Prove that if $\operatorname{rank}(T) = \operatorname{rank}(T^2)$ then $R(T) \cap N(T) = \{0\}$

We have that $T^2(V)\subseteq T(V)$, so $R(T)=R(T^2)$ implies that $T^2(V)=T(V)$.

Now, for the rank nullity theorem we know that $\dim V= R(T) + N(T)=R(T^2)+N(T^2)$, so $N(T)=N(T^2)$, but similarly to before, $\ker T \subseteq \ker T^2 $ and $\ker(T)=\ker(T^2)$.

Let $x \in \ker (T) \cap T(V)$. The fact that $x\in T(V)$ implies that there exists $x' \in V$ such that $T(x')=x$, then $T(T(x'))=T(x)=0$ (because $x \in \ker (T)$).

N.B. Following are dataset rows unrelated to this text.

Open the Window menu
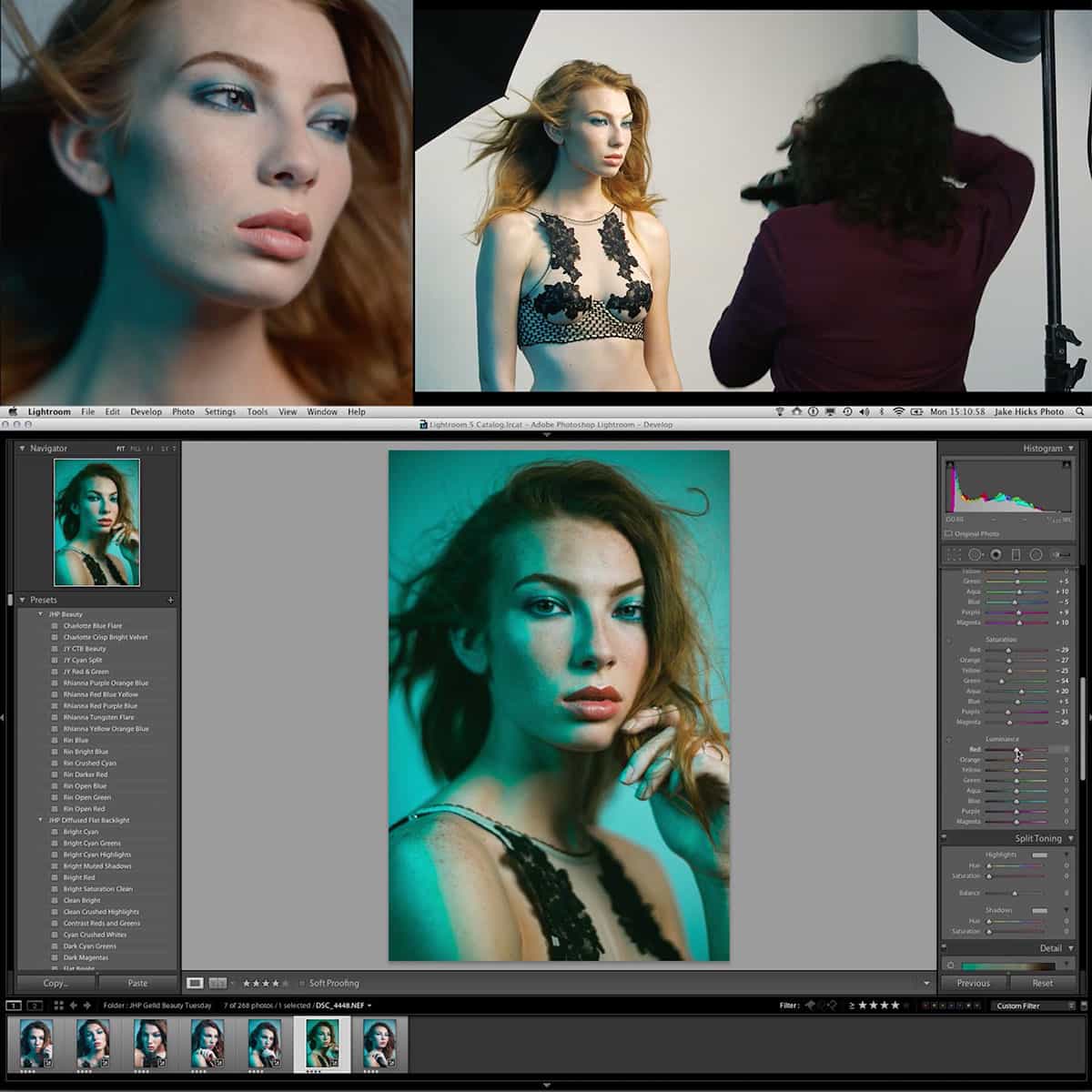1092x1092 pixels. point(322,411)
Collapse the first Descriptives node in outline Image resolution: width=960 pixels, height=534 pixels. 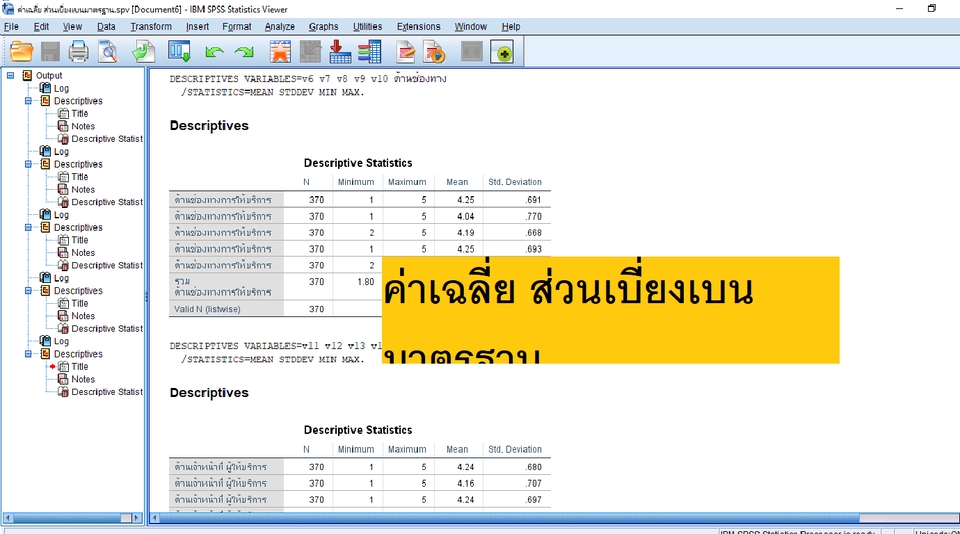pyautogui.click(x=29, y=101)
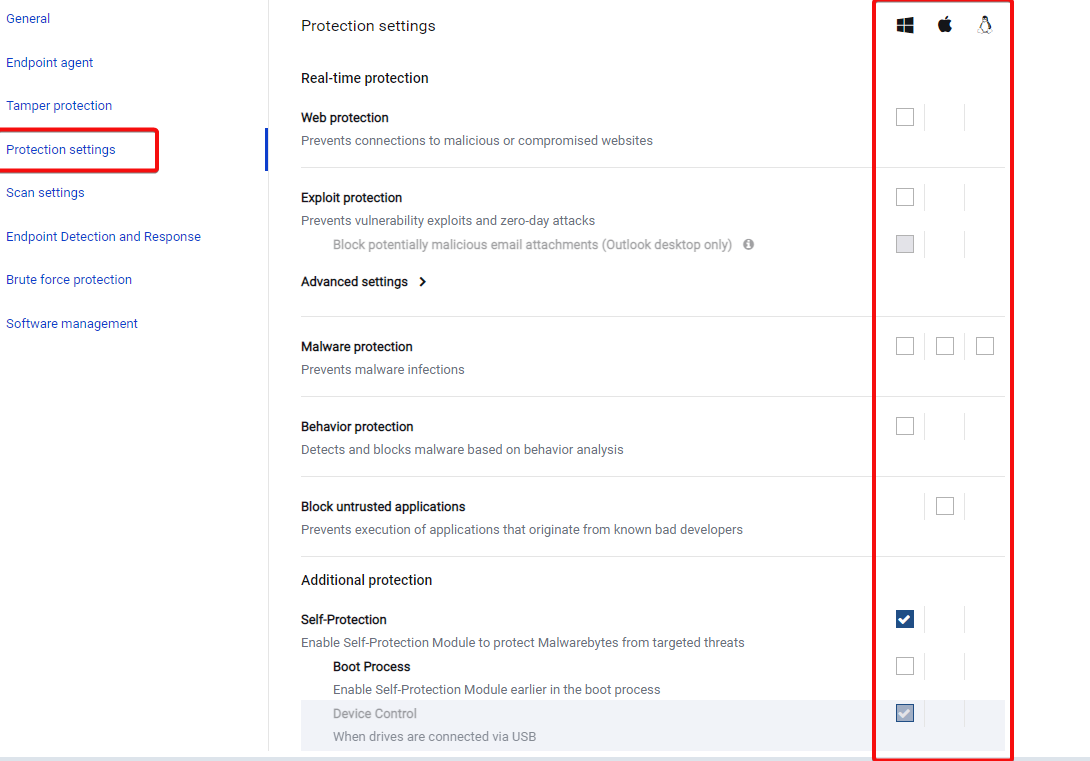
Task: Open Scan settings in sidebar
Action: [45, 193]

Then $x' \in \ker (T^2)=\ker (T)$, so $T(x')=0=x$.

We conclude that $\ker (T) \cap T(V)=\{ 0\}$.


You have $T^2(V)\subseteq T(V)$, and the dimension of these two subspaces is equal so $T(V) = T^2(V)$. Hence, $T$ is 1-1 on $T(V)$.